Angekommen und Deutsch gelernt
Besmi kaufte sich ein Zugticket von Mailand nach Zürich, doch in Chiasso hiess es für ihn Endstation. Vorläufig zumindest, denn für die nächsten Tage war er in einer Auffangstation vor Ort untergebracht. Anschliessend wurde ein Asylzentrum bei Bern sein vorläufiges Zuhause. Dort hatte er Zeit im Überfluss und er nützte sie, um Deutsch zu lernen. Täglich brachte er sich an die drei bis vier Stunden über YouTube die Grundkenntnisse der deutschen Sprache bei. Er notierte sich Worte, die er in Gesprächen nicht verstand und suchte im Internet nach deren Bedeutung oder fragte die Mitarbeitenden vom Zentrum um Hilfe. Weil er so interessiert und motiviert war, wurde ihm sehr gerne geholfen.
Ausbildungsplatz gefunden und Lehre abgeschlossen
Fünf Monate später, im November 2015, konnte Besmi die bis Juli 2016 dauernde Berufsvorbereitungsschule in Bern besuchen und eine einwöchige Schnupperlehre bei AS Stuber in Utzenstorf machen. Von seinem Interesse, seiner Motivation und der positiven Bewertung seines Betreuers Kurt König beeindruckt, bot ihm Othmar Stuber eine Lehrstelle als Elektroinstallateur EFZ an. Besmi nahm seine Chance dankend an, zog in eine Wohngemeinschaft nach Utzenstorf und begann – um ja gut vorbereitet zu sein – schon einen Monat vor dem offiziellen Ausbildungsbeginn mit der Lehre.

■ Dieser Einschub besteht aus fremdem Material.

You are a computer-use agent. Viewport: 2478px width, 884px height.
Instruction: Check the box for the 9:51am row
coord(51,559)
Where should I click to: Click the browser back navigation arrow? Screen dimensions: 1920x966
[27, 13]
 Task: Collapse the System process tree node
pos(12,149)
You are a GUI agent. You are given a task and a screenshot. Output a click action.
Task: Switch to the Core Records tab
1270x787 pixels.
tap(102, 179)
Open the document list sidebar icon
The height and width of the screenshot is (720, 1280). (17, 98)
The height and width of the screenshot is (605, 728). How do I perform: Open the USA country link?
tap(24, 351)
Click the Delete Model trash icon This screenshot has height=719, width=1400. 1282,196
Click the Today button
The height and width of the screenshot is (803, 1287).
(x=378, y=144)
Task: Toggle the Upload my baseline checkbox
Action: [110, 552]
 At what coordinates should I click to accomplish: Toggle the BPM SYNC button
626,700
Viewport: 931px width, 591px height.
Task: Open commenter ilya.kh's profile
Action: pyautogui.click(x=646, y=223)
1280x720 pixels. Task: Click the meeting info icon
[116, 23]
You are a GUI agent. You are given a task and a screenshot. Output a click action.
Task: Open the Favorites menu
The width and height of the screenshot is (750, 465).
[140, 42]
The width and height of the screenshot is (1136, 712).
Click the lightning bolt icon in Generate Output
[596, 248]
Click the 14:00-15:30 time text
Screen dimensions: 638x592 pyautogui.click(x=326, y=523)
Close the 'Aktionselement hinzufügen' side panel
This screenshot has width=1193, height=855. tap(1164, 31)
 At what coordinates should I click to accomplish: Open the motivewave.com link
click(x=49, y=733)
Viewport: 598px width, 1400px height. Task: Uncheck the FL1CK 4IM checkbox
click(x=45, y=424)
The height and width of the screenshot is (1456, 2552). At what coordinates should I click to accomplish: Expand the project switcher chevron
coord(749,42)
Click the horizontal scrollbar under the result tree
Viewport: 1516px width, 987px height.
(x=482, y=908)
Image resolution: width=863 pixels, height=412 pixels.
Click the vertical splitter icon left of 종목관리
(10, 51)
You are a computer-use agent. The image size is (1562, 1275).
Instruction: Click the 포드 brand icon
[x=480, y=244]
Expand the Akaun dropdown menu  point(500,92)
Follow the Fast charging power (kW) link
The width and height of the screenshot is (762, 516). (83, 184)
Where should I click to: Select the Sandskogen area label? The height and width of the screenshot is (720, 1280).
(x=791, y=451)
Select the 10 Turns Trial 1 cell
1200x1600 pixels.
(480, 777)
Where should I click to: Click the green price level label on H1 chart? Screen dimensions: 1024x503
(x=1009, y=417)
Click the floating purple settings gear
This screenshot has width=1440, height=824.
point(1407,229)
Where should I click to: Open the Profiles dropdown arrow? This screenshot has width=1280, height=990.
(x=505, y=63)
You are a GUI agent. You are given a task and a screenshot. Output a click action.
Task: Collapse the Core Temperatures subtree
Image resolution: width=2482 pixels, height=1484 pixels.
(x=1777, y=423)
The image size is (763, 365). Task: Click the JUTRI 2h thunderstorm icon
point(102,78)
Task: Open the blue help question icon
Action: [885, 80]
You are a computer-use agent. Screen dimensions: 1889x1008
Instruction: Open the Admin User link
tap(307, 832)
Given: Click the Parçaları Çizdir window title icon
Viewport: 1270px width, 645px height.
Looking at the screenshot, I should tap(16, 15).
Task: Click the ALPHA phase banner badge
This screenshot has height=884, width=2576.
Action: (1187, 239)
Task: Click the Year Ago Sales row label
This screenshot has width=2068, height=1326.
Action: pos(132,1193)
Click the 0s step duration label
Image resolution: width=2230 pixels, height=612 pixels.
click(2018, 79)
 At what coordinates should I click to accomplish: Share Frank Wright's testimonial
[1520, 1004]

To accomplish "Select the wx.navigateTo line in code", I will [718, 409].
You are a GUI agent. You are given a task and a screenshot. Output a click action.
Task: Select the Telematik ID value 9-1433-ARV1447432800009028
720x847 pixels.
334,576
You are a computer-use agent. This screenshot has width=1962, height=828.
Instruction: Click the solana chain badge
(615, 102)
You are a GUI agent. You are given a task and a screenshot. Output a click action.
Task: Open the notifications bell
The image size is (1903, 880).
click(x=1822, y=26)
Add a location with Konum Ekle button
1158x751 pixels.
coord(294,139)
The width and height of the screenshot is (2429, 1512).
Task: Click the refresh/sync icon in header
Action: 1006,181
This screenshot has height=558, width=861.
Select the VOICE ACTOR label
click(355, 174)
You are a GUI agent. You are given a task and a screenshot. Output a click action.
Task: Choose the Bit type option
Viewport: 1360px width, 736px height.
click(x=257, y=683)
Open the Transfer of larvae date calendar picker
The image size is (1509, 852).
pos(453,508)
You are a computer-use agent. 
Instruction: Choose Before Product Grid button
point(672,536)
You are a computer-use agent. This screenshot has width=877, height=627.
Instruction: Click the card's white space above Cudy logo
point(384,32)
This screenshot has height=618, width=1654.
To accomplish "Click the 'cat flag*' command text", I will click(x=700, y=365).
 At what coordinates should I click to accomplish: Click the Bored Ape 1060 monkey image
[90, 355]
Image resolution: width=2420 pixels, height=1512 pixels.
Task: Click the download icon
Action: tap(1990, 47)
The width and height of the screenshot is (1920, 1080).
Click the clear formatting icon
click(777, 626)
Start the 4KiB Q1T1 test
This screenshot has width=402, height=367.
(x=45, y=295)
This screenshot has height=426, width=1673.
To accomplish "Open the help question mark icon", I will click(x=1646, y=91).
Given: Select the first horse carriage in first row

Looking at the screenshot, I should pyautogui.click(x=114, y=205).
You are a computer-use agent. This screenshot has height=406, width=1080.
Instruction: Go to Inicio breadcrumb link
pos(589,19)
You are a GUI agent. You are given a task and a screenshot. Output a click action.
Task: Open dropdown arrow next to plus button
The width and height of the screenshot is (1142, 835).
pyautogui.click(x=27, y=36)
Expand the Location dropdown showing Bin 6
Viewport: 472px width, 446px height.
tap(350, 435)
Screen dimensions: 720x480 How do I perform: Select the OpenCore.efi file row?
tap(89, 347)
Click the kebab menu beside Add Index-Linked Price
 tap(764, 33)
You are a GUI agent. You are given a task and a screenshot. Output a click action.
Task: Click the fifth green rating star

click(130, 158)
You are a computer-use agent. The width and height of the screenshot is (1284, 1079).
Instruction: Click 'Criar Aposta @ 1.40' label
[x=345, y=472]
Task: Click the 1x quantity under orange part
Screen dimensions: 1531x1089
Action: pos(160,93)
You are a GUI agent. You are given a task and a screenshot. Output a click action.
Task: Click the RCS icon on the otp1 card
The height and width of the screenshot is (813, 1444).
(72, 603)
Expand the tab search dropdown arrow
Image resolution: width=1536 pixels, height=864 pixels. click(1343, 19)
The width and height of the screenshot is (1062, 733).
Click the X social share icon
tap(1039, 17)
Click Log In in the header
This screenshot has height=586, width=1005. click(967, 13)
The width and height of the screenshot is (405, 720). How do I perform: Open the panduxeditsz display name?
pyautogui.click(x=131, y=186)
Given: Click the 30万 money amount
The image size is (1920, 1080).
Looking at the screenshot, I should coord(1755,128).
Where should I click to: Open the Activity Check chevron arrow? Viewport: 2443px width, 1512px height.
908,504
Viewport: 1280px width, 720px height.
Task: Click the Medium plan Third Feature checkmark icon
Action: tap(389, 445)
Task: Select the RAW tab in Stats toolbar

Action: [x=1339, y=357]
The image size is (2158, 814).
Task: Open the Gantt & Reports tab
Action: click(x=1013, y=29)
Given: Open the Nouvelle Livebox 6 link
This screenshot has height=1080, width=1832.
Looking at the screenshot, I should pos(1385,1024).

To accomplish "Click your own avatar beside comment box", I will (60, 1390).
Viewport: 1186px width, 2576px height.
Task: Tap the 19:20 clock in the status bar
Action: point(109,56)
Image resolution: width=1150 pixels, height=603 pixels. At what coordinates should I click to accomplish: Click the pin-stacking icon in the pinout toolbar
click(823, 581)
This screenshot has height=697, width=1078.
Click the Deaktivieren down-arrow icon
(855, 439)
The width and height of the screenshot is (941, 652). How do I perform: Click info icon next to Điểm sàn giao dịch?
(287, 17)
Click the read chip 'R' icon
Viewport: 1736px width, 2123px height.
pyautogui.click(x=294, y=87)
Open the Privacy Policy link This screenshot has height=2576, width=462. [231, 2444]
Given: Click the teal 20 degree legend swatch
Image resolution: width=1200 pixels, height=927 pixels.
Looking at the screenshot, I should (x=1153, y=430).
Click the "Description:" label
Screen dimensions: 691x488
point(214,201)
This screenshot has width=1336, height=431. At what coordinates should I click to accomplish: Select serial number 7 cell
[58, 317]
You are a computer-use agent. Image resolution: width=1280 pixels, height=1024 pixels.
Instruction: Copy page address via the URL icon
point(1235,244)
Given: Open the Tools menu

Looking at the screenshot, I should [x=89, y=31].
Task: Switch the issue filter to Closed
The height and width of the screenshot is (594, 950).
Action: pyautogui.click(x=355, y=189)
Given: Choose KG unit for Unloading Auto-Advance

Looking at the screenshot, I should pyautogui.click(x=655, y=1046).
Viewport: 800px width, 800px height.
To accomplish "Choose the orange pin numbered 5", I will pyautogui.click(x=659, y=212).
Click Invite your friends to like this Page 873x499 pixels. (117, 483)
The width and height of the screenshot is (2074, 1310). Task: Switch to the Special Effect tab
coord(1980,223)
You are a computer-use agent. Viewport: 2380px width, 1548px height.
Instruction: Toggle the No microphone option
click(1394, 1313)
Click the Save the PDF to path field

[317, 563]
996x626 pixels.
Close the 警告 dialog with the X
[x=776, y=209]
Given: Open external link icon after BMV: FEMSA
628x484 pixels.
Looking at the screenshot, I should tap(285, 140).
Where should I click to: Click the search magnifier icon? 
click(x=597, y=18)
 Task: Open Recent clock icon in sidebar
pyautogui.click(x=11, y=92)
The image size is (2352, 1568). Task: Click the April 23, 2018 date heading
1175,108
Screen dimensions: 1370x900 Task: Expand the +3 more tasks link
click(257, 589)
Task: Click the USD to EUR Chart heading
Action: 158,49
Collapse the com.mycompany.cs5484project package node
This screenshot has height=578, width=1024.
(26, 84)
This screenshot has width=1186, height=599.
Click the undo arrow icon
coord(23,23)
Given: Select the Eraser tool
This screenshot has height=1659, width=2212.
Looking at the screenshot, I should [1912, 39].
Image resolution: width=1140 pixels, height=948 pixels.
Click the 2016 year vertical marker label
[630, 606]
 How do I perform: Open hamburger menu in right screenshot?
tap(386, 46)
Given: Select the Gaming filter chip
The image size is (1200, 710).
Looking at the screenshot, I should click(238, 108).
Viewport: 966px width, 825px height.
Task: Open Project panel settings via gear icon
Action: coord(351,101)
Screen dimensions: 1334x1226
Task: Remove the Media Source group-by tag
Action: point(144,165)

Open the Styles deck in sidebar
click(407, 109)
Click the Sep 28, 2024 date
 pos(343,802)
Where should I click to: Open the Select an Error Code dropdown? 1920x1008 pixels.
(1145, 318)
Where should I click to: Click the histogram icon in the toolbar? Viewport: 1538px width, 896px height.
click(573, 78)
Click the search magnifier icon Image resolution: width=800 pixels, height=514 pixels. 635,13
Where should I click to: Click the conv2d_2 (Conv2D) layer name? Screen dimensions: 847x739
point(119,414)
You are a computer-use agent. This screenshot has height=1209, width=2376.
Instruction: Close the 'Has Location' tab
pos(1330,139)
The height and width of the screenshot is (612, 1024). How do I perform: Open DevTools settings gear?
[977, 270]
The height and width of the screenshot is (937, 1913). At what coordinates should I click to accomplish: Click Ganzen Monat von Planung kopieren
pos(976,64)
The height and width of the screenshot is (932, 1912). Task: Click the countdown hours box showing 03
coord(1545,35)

Besmi, dessen Deutschkenntnisse zu dieser Zeit noch auf Anfängerniveau waren, hatte Schwierigkeiten, mit den anderen Lernenden in der Berufsschule mitzuhalten. Auch seine schulischen Vorkenntnisse aus Afghanistan entsprachen nicht den Anforderungen, die an Lernende für den Beruf Elektroinstallateur in der Schweiz gestellt werden. Besmi blieb nichts anderes übrig, als die Lehre abzubrechen. Aber aufgeben kam für ihn nicht infrage. Er machte eine einjährige Vorlehre und entschied sich für eine Lehre als Montage-Elektriker EFZ. Im Juni 2020 hat er die Lehrabschlussprüfung erfolgreich bestanden.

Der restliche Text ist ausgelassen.